Textausschnitt:
%%

# Monitore - was kommt als nächstes ?



## UTDARKCTF (4. Oktober 2008)

*Monitore - was kommt als nächstes ?*

Hi ,
wie wird wohl die Monitor Technik weiter gehen ? In zwei Jahren
soll es ja schon die ersten OLED Fernsehgeräte geben . Was ist aus den
angekündigten Laser Geräten geworden , da hört man gar nichts mehr von ...!?


----------



## Player007 (4. Oktober 2008)

*AW: Monitore - was kommt als nächstes ?*

Imo werden ja immer mehr Monitore mit LED-Backlight ausgerüstet. Danach kommt dann wahrscheinlich die OLED-Technik in die Monitore.
Von den Laser Monis hab ich auch noch nix gehört 

Gruß


----------



## Riezonator (4. Oktober 2008)

*AW: Monitore - was kommt als nächstes ?*

Es gibt gerüchte das Panasonic im nächsten Jahr 26 Zoll Plasma  
Bildschirme auf den Markt bringen wird diese sollen aber in erster Linie für CAD und CAM (heißt doch so oder??) naja jedenfalls sollen die Plasmas die Quad Full HD Auflösung haben (7680mal 4320 in 16:9) und natürlich Plasma technisch einen viel besseren Farbraum als LCDs haben und natürlich Reaktionszeiten im 0,001ms Bereich 

Das ganze würde ich allerdings mit Vorsicht genießen da ich persönlich noch nie so ein ding gesehen hab. Allerdings da ich für das gleichnamige unternehmen Arbeite hab ich mich mal dazu bei unseren "Messe Fachmann"

%%

Bereitgestelltes Material:
%%

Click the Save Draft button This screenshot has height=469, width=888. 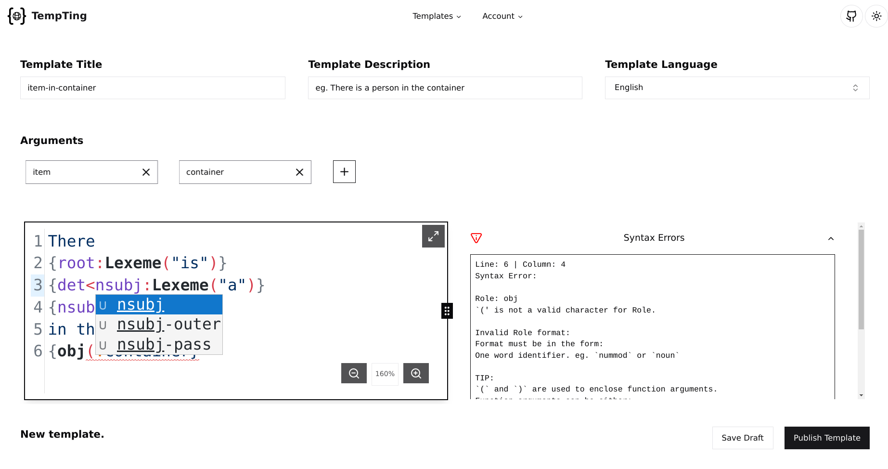tap(742, 438)

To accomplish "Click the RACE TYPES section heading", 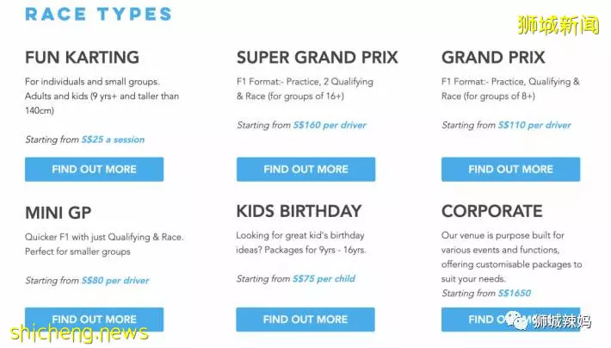I will click(x=98, y=15).
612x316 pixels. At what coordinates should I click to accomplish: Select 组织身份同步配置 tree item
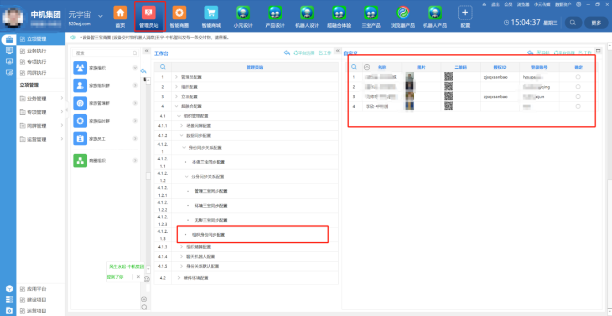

%%

Schriftliche Aufgabe 1: Unter welchen Benutzernamen sind im Forenthread über künftige Monitortechnik Beiträge verfasst? Nenne alle.
Schriftliche Aufgabe 2:
Stimmen die folgenden Aussagen mit dem Forenthread über künftige Monitortechnik überein? Antworte jeweils mit Ja oder Nein und zitiere die entscheidenden Worte.
(a) Laut dem ersten Beitrag soll es in zwei Jahren die ersten OLED-Fernsehgeräte geben.
(b) Player007 hat schon einiges über Laser-Monitore gehört.
(c) Riezonator hat einen solchen Plasma-Bildschirm bereits selbst gesehen.
Schriftliche Aufgabe 3: Schreibe den Forenthread über künftige Monitortechnik weiter, und zwar ab der Stelle, an der er aufhört.

Endgültige Antwort 1: UTDARKCTF, Player007, Riezonator

Endgültige Antwort 2:
(a) Ja: „In zwei Jahren soll es ja schon die ersten OLED Fernsehgeräte geben“
(b) Nein: „Von den Laser Monis hab ich auch noch nix gehört“
(c) Nein: „da ich persönlich noch nie so ein ding gesehen hab“

Endgültige Antwort 3:
erkundigt und er hat mir das versicher das es 2009 kommt und er den Prototypen davon schon "angefasst" hat

Also freuen wir uns auf "Scharfe" neue Zeiten im Monitor Bereich


----------



## ruyven_macaran (5. Oktober 2008)

*AW: Monitore - was kommt als nächstes ?*

Laser-Monitore sind mir auch kein Begriff und von Laser-Beamern hat man schon ewig nichts mehr gehört. SED hat seit 3 Jahren nur Verzögerungen produziert und OLED kämpft weiterhin mit schlechter Ausbeute/hohen Preisen bei großen Flächen.

Kleine Plasmas kann ich mir nur als Nischenprodukt vorstellen - schwer, recht hoher Stromverbrauch, Einbrenngefahr. Und das hohe Pixeldichten da bezahlbar sein sollen 


			Dieser Inhalt steht nur eingeloggten Mitgliedern zur Verfügung.
        


Eigentlich ist dass doch ein traditioneller Nachteil der Plasmatechnik.

Nö, ich denke mal, es bleibt noch ein weilchen bei LCD. 
Vermutlich gibt es eine leichte Verlagerung von TN zu beschleunigten VA-Panels (Die Hoffnung auf günstige S-IPS hab zumindest ich aufgegeben), noch mehr Beschleunigungstechniken, White-LED Backlights dürften schon bald Standard sein, R/G/B LED wird vermutlich noch eine Zeitlang auf die Oberklasse beschränkt bleiben - danach hängt es davon ab, was die Leute sich einreden lassen.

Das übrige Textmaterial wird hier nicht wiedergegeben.